US casino operator Caesars Entertainment has today agreed to buy British-based gambling group William Hill for £2.9 billion to expand in the fast-growing US sports-betting market.
The US group, owner of Las Vegas's Caesars Palace, intends to sell William Hill's non-US operations, including more than 1,400 UK betting shops.
It said it would integrate the US business into Caesars with few, if any, job losses.
It could sell the UK assets to private equity group Apollo, sources told Reuters this week, and if that failed, launch an auction process.
Shares in William Hill, which already offers sports betting in Caesars casinos in the US, hit a two-year high of 312 pence on Friday after the British company said it had received separate takeover offers from Caesars and Apollo.
With the board backing the deal with Caesars, market pricing now indicates investors expect the 272 pence per share takeover by the US company to go through.
"This is the best option," William Hill Chairman Roger Devlin said.
The deal, which Caesars will partly fund via a $1.7 billion issue of new stock, is a move to take control of - and expand - the companies' US sports-betting joint venture, currently 80%-owned by William Hill.

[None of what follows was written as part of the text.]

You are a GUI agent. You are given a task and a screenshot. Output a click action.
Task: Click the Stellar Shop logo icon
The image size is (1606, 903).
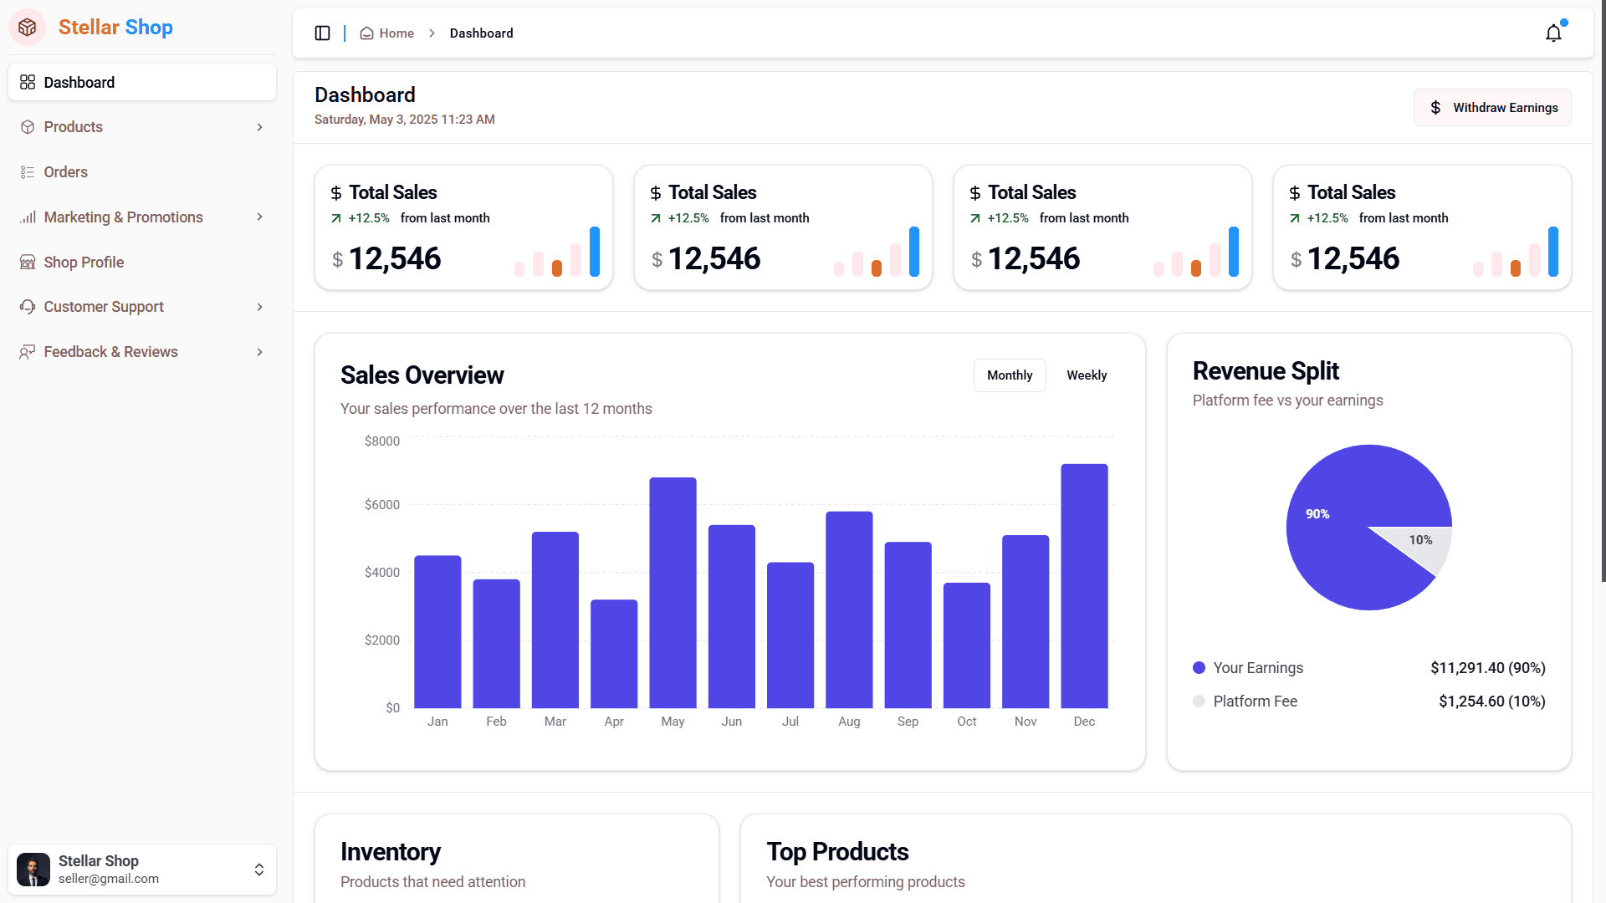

Long the preserve of informal bookmakers, sports betting in the US is growing rapidly after a landmark ruling in 2018 and gambling companies are reaching out for European expertise to back expansion.
In Britain, William Hill has closed more than 700 betting shops after new regulations limited the maximum stake on lucrative gaming machines.
Its UK rivals include GVC, which owns the Ladbrokes brand, as well as Flutter Entertainment which runs the Paddy Power chain of bookie shops.
Jefferies analysts said the prospect of a bid battle with Apollo had faded due to the threat of Caesars terminating the joint venture if its deal failed.
For the bid to go through, it needs 75% support from William Hill shareholders.